As someone with a maths degree, yet who admittedly hasn't looked into category theory beyond some basic notions, I still don't quite understand why anyone would want to learn category theory before e.g. abstract algebra or even just fundamental mathematical reasoning (definition, theorem, proof).
Maybe I'm missing something but it seems to me that all you can study monads in programming languages without having to also learn the category theory abstraction of it. The same goes for semigroups, monoids, folds, functors, ...
I'm sure there's a benefit in category theory once you want to unify all these abstractions and talk about all of them together, but I see so many people who think they have to learn CT before they can understand monads in e.g. Haskell, and I don't really understand why.
I agree with you. CT seems mostly useful as a way of devising entirely new abstractions, but once those abstractions are developed, you don't need CT to use them.
For example if it were 2008 and you want to be inventor Applicative functors for use in Haskell, then knowing lax monoidal functors from CT might be helpful. But if you want to just use Applicative functors, you don't need to learn lax monoidal functors first.
So programmers probably don't need to learn CT because they can just let the computer scientists devise their abstractions for them. But if you want to be a computer scientist and one day devise your own abstractions[0], then maybe CT would be helpful.
Do you have any recommended reading for learning CT from the perspective of an engineer who does want to make their own abstractions?
Your description is the single best sales pitch for learning it that I've ever heard. I'm legitimately interested now — in a way that I simply wasn't before your comment.
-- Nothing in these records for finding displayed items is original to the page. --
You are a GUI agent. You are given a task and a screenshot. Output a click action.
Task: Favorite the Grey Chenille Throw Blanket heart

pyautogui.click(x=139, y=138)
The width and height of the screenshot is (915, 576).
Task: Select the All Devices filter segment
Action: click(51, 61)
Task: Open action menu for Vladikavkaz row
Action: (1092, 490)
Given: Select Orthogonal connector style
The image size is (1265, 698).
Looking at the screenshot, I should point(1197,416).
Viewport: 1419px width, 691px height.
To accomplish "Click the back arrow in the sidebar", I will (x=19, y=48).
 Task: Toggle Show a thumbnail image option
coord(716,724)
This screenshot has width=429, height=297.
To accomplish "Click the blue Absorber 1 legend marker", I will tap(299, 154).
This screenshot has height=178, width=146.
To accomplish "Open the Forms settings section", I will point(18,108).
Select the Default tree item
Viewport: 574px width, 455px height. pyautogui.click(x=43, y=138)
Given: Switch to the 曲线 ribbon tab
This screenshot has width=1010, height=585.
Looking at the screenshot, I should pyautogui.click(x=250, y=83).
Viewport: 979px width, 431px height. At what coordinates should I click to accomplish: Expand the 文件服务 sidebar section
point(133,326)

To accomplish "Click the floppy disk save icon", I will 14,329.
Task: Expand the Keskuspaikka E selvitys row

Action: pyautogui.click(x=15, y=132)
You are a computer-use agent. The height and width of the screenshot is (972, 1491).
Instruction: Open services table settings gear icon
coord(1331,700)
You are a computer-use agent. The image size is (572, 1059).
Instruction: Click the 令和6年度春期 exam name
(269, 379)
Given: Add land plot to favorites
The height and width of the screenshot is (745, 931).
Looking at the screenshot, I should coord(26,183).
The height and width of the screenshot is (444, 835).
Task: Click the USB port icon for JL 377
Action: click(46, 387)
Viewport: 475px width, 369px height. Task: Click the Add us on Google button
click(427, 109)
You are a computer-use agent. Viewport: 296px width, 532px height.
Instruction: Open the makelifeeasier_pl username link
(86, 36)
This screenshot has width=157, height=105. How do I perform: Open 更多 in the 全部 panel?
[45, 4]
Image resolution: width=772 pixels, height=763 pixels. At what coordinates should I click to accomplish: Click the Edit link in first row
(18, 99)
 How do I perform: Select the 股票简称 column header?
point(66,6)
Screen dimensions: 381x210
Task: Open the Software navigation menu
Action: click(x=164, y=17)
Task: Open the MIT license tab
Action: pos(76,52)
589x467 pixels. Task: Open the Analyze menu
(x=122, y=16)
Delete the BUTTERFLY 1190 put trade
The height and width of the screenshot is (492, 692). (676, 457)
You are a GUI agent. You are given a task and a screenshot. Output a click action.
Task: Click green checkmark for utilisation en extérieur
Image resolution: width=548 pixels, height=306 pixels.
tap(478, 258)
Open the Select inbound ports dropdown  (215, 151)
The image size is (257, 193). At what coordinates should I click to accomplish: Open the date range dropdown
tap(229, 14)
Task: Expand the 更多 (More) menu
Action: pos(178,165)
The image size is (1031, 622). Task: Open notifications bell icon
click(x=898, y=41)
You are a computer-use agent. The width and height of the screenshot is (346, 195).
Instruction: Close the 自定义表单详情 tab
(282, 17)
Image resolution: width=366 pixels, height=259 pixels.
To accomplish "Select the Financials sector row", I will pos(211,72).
Everyone else who tries to hype up CT is always like, "Whoa, bro, don't you know that addition is actually a monoid endofunctor over the set of all hyper-reals?" (Or something.) I guess that sort of breathless mathematical revelation is supposed to be so mind-blowing that anyone who hears it gets instantly hooked. My usual response was always just, "So what?"
But you're telling me I can become a better engineer? A meta-engineer, who can engineer things to engineer with? Yeah, I'd definitely be up for that.
That said, if I had to guess at what would be effective at getting up to speed without spending 25 years, would be to checkout https://github.com/hmemcpy/milewski-ctfp-pdf Category Theory for Programmers. Milewski was one of those people who were like "Oh, it's simply Yoneda this and Yoneda that", and he figured it out all himself in parallel without seeing my proof.
But I doubt it will be like, knowing Category Theory will enable you to have super powers for abstraction design. Rather it will be a matter of having enough mathematical tools at your disposal plus the right inspiration at the right time to realize that ones of those tools can happen to solve your abstraction programming problem you happen to be facing at some moment, in a way that is not obvious, if you are lucky. In fact, you likely have to first guess at what the right abstraction is and then fall back on Category Theory to verify the sanity of your guess.